* _To do_:
Report every line below that has the string "search" in it.

* _Provided information_:
____

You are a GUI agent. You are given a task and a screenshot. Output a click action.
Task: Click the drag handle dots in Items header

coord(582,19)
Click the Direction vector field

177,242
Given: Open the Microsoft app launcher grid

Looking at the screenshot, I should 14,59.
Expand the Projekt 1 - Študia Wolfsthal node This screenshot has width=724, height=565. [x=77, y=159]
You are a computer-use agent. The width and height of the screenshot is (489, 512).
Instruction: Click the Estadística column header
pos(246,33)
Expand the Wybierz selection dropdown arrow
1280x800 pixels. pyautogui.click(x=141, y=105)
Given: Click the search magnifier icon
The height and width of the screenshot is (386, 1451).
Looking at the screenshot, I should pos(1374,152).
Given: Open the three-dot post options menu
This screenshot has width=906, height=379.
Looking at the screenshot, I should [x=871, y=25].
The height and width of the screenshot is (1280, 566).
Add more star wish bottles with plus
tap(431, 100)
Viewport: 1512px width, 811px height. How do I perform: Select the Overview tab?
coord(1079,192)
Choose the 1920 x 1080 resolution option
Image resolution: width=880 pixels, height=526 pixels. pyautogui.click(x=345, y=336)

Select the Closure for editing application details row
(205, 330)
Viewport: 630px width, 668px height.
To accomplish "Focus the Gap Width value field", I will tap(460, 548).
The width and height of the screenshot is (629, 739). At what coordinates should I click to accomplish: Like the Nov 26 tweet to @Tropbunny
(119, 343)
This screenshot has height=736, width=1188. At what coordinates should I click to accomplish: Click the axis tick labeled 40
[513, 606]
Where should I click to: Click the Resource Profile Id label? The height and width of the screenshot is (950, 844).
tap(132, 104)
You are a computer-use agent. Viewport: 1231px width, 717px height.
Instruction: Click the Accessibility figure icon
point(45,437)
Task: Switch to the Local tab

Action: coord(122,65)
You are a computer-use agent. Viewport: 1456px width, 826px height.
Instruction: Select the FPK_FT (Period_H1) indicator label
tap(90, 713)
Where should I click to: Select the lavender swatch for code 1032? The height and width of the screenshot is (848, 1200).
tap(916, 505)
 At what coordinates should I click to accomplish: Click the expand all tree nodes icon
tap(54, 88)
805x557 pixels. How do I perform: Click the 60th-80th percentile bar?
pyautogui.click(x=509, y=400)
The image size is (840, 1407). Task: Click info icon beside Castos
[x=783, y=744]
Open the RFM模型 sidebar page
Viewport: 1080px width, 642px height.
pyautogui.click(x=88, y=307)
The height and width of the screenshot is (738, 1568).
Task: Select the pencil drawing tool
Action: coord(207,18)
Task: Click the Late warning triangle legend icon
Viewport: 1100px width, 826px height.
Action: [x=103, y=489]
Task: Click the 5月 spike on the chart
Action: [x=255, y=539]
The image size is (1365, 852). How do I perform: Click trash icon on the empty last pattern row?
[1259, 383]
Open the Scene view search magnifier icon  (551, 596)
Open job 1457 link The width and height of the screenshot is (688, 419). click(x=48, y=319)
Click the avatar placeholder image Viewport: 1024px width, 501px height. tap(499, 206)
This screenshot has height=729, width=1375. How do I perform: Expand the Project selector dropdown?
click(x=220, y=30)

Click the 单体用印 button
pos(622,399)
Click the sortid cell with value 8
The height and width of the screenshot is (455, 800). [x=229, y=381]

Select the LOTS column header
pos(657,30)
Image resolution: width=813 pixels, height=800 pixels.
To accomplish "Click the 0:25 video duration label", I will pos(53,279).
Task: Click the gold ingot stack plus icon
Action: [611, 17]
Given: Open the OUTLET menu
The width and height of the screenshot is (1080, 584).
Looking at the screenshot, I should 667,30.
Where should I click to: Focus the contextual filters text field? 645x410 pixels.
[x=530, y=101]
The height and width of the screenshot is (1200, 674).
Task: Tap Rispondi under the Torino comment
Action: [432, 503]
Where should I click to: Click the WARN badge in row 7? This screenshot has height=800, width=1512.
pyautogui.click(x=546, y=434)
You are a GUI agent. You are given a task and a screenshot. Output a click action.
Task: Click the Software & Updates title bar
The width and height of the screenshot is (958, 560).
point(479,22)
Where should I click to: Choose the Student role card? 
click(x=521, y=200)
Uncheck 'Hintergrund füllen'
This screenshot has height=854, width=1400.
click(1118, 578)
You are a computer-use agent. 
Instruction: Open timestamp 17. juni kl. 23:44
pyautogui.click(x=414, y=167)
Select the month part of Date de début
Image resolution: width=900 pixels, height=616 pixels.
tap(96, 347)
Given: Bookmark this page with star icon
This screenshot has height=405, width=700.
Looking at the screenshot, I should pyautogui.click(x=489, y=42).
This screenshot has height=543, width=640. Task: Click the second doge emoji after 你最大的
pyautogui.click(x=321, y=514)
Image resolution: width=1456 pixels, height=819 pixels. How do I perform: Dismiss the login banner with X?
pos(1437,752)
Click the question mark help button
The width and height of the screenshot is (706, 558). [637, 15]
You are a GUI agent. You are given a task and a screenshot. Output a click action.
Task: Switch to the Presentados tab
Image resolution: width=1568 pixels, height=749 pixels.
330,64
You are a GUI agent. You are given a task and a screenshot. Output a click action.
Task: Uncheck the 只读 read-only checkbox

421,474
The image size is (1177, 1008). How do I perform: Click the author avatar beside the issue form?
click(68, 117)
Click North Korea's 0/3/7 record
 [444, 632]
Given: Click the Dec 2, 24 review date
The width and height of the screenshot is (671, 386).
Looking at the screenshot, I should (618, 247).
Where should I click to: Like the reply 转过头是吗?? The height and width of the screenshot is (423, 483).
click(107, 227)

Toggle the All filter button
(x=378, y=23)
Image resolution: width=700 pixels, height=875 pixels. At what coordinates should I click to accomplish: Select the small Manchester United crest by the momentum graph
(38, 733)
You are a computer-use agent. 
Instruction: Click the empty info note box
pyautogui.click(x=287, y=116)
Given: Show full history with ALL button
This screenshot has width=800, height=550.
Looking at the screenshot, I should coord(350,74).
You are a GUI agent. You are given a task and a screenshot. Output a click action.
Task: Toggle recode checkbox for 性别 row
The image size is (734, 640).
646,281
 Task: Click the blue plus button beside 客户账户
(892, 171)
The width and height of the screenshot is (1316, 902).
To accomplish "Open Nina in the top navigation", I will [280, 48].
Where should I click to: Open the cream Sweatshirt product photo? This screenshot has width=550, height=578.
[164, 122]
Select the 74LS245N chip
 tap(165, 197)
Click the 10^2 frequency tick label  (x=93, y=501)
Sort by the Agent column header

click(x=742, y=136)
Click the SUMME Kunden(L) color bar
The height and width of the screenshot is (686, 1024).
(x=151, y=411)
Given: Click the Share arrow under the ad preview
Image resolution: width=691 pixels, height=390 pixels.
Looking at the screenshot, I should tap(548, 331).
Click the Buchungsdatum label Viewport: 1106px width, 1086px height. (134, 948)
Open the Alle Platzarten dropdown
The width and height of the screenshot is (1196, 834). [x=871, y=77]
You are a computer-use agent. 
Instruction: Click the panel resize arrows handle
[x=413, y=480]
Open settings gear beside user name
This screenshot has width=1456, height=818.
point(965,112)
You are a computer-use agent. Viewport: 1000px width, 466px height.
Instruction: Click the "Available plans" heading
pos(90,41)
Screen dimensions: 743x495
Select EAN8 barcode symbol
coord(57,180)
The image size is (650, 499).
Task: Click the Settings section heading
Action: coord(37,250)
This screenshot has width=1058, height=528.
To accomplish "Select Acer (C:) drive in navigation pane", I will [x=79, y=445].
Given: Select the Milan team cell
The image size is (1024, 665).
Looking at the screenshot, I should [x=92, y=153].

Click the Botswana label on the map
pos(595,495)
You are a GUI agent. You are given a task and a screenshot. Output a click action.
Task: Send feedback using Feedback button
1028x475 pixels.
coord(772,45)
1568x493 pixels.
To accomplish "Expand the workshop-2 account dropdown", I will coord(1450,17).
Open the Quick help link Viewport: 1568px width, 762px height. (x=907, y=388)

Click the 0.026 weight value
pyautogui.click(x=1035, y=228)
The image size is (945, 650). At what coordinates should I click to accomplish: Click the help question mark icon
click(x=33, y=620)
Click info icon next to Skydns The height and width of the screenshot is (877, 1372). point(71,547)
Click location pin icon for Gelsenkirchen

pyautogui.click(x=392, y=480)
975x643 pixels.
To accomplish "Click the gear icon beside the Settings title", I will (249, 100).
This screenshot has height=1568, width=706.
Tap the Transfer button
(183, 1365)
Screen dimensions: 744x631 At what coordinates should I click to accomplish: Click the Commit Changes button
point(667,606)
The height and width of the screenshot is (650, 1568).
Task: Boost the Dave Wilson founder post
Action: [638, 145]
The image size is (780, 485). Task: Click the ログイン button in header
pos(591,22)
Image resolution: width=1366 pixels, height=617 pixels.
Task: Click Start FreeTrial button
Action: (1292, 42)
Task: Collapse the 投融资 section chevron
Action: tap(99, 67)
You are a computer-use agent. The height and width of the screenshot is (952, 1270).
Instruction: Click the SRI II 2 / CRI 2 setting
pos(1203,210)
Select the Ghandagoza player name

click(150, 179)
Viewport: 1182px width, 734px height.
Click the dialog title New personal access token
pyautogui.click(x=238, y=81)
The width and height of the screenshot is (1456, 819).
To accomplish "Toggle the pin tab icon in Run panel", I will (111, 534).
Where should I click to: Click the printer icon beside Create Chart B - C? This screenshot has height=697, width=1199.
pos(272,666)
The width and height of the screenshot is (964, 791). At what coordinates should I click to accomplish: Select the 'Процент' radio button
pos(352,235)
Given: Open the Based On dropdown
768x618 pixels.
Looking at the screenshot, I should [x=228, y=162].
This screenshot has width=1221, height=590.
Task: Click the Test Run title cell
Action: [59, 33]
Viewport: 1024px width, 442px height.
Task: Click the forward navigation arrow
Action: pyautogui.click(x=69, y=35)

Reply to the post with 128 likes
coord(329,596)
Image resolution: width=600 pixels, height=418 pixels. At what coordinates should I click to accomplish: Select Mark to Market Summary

____

* _Result for this exercise_:
Given: Click the search magnifier icon
Open the Scene view search magnifier icon  (551, 596)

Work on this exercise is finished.